• **SEÇÃO DE TEXTO**
——
Dignidade para a terceira idade
Com as pessoas envelhecendo mais, o assunto também se torna pauta de discussão dentro da gestão pública. O deputado estadual Airton Artus apresentou recentemente na Assembleia Legislativa do Rio Grande do Sul o projeto ‘Terceira Idade com Dignidade’. A proposta oferece suporte às famílias que não tem condições de prestar assistência domiciliar aos pais ou parentes idosos.
O parlamentar justifica que o projeto serve como solução para a chamada ‘geração sanduíche’ – que são os adultos que precisam conciliar o trabalho com o cuidado dos filhos e, simultaneamente, com a atenção aos pais idosos.
——
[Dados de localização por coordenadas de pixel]
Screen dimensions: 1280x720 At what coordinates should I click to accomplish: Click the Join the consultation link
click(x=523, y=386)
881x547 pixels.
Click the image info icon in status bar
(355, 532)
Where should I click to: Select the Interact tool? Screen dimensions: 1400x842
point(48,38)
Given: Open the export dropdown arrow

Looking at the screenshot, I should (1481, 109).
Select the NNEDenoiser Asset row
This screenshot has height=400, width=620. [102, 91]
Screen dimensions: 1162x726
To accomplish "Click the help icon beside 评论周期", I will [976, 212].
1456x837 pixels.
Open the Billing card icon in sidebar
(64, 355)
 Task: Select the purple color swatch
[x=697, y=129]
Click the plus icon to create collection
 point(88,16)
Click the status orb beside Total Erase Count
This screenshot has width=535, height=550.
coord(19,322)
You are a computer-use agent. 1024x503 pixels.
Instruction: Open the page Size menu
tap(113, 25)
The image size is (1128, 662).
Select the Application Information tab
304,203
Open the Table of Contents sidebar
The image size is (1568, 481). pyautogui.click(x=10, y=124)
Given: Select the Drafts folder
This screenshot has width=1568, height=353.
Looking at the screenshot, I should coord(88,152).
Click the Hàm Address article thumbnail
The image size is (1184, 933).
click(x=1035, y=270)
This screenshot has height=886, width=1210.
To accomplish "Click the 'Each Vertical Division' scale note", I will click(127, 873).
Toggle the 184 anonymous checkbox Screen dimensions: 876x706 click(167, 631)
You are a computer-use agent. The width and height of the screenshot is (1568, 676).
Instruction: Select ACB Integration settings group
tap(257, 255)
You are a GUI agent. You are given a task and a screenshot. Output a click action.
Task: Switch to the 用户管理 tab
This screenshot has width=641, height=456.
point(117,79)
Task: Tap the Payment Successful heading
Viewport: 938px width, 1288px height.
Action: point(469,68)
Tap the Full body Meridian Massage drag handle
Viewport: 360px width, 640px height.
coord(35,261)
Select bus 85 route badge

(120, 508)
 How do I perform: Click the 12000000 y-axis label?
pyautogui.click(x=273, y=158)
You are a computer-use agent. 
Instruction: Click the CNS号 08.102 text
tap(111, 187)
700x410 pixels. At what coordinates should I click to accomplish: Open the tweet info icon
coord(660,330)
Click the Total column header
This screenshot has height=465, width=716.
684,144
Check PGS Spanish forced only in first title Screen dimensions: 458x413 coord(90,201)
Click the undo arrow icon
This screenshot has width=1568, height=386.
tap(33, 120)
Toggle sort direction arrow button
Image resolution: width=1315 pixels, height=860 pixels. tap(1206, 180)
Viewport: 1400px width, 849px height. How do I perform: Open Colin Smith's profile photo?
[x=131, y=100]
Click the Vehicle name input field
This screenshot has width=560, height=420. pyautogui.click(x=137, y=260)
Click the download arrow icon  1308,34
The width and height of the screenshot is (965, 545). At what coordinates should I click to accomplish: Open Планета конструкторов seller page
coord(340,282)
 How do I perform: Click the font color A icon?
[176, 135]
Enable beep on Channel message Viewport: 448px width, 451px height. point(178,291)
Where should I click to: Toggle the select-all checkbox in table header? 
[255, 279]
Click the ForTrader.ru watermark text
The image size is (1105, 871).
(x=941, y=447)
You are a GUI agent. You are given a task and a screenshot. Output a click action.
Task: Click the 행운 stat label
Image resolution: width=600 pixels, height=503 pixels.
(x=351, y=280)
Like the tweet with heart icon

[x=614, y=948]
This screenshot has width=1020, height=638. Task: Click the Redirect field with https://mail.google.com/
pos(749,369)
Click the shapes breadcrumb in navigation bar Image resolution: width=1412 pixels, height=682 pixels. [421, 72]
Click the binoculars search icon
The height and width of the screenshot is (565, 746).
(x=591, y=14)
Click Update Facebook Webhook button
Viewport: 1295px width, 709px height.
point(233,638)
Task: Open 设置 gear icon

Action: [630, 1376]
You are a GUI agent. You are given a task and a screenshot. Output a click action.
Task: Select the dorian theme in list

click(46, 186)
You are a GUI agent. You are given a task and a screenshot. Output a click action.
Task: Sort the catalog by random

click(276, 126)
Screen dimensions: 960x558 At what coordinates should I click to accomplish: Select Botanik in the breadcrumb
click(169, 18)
——
• **REQUISITOS DO EXERCÍCIO**
1. Copie o trecho do texto sobre a terceira idade que começa em "O parlamentar justifica" e termina após "aos pais idosos.", substituindo "parlamentar" por "deputado".
2. Prossiga com o texto sobre a terceira idade a partir do ponto em que ele termina.
A listagem vem de uma fonte diferente.

• **RESPOSTAS POR TAREFA**
1.
O deputado justifica que o projeto serve como solução para a chamada ‘geração sanduíche’ – que são os adultos que precisam conciliar o trabalho com o cuidado dos filhos e, simultaneamente, com a atenção aos pais idosos.

2.
Assim, a iniciativa propõe uma colaboração tripartite, com Estado, Prefeitura e família do idoso contribuindo cada um com o valor de um salário mínimo para financiar internações unidades de saúde ou casas geriátricas. “As pessoas estão vivendo mais, mas esse aumento da longevidade vem acompanhado de doenças mentais e osteoarticulares, que exigem cuidados especializados. Muitas vezes, a família não tem condições técnicas ou financeiras de dar essa atenção”, explica o deputado.
O projeto já está protocolado na Assembleia Legislativa e ainda precisa tramitar dentro do parlamento. “Não é uma questão simples, há muitos projetos na fila, mas estamos nos esforçando para que ele seja votado na Comissão de Constituição e Justiça (CCJ) já no início do próximo ano”, projeta.
Financiamento
Artus ainda defende que é necessária reforma no financiamento da saúde e da assistência social no Brasil. Ele sugere a criação de fundos alimentados com recursos provenientes da exploração do Pré-sal e da Margem Equatorial, dando cobertura financeira necessária para a Previdência Social conseguir se manter.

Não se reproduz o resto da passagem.